Y a-t-il donc une volonté de maintenir les agents des forces de sécurité dans le flou ?

Bien sûr. Il existe une instrumentalisation pour que les agents travaillent avec seulement 30% de leurs vraies capacités. La police peut résoudre tous les problèmes qui existent dans le pays. Nous avons des policiers en nombre suffisant, avec une grande compétence et une capacité importante de mobilisation qui permettent de rétablir la sécurité sur tout le territoire en seulement deux semaines et sans répression. Mais la volonté politique n’y est pas.

 

Et que pensez-vous des bruits qui ont couru la semaine dernière selon lesquels on donnerait des cours d’éducation religieuse aux agents de police ?

Il n’y a pas de preuve sur cette question. Said Mechichi, secrétaire d’État chargé de la réforme, au niveau du ministère de l’Intérieur, a déclaré que ce n’était pas vrai et moi je le crois.

 

On a remarqué qu’après la Révolution, la torture dans les postes de police n’a pas diminué. Comment pouvez-vous expliquer cela ?

Je ne dirais pas torture, mais plutôt violence. Et là, on ne peut pas généraliser en accusant tous les agents des forces de l’ordre de la pratiquer. Dans la plupart des cas, l’acte violent est causé par la peur et le désespoir. Je connais bien le milieu des policiers : un agent des forces de l’ordre, au lieu de se défouler sur son fils ou sur sa femme, il le fait sur un détenu ou une personne arrêtée. Ils (NDLR les policiers) sont traumatisés et ont besoin d’un accompagnement psychologique. Ce qu’ils ont vécu est terrible.

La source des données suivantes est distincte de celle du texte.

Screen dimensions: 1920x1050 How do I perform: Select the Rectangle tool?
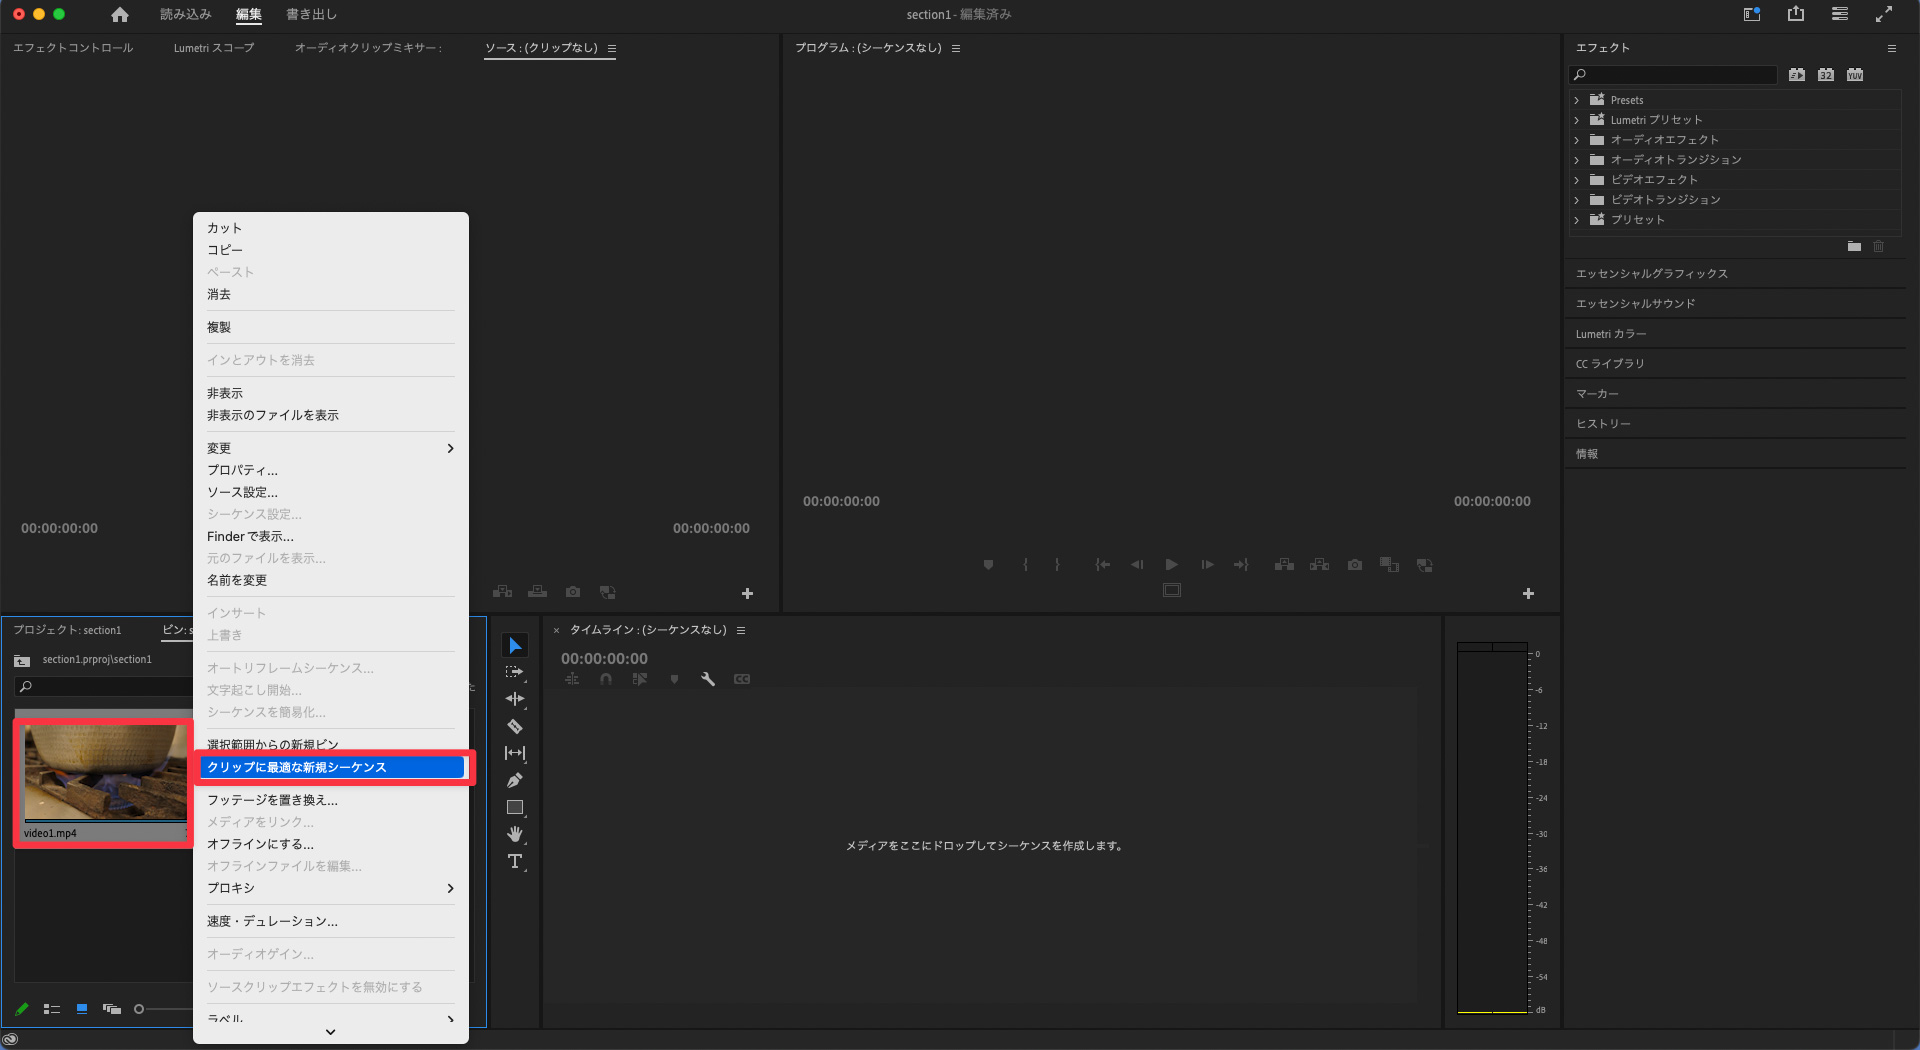(x=515, y=807)
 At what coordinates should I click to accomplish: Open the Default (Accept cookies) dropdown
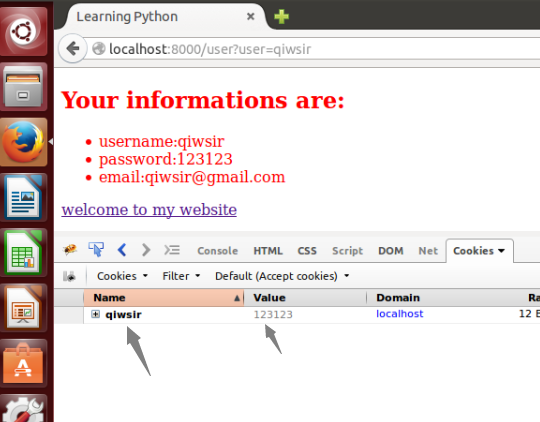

Vous savez, quand un policier s’absente pour des raisons professionnelles, pendant dix jours, il ne sait pas ce qui peut arriver dans son domicile et à sa famille ! J’ai vu des cas d’agents des forces de sécurité dont les maisons ont été brûlées et qui ont dû s’enfuir avec leurs enfants.

 

Mais cela date d’avant la Révolution ?

Non, car les risques endurés par les policiers continuent jusqu’à aujourd’hui. Et puis, l’agent des forces de sécurité ne trouve personne pour le défendre et ne reçoit pas de compensation en cas d’agression.

 

Cela justifie-t-il la violence employée par les agents des forces de l’ordre et la torture ?

Je ne suis pas en train de justifier leurs comportements, mais d’essayer de l’expliquer. Il ne faut pas oublier que la violence est un produit de la société. On la retrouve partout, en famille, dans la rue… les seules personnes qui peuvent l’exercer légalement sont les agents des forces de l’ordre, mais ils doivent respecter la loi.

Le policier se trouve quotidiennement devant trois cas de figure ; ou il use de la force et là, il n’est pas sûr de ne pas aller en prison ; ou il est victime d’agression et son agresseur n’est pas puni ; ou il se retire et n’accomplit pas son devoir et là, on risque de se trouver devant un vide sécuritaire. 

De toutes les manières, on ne peut pas créer une police démocratique si on a à sa tête un ministre de l’Intérieur qui n’est pas objectif et qui sert les intentions de son parti.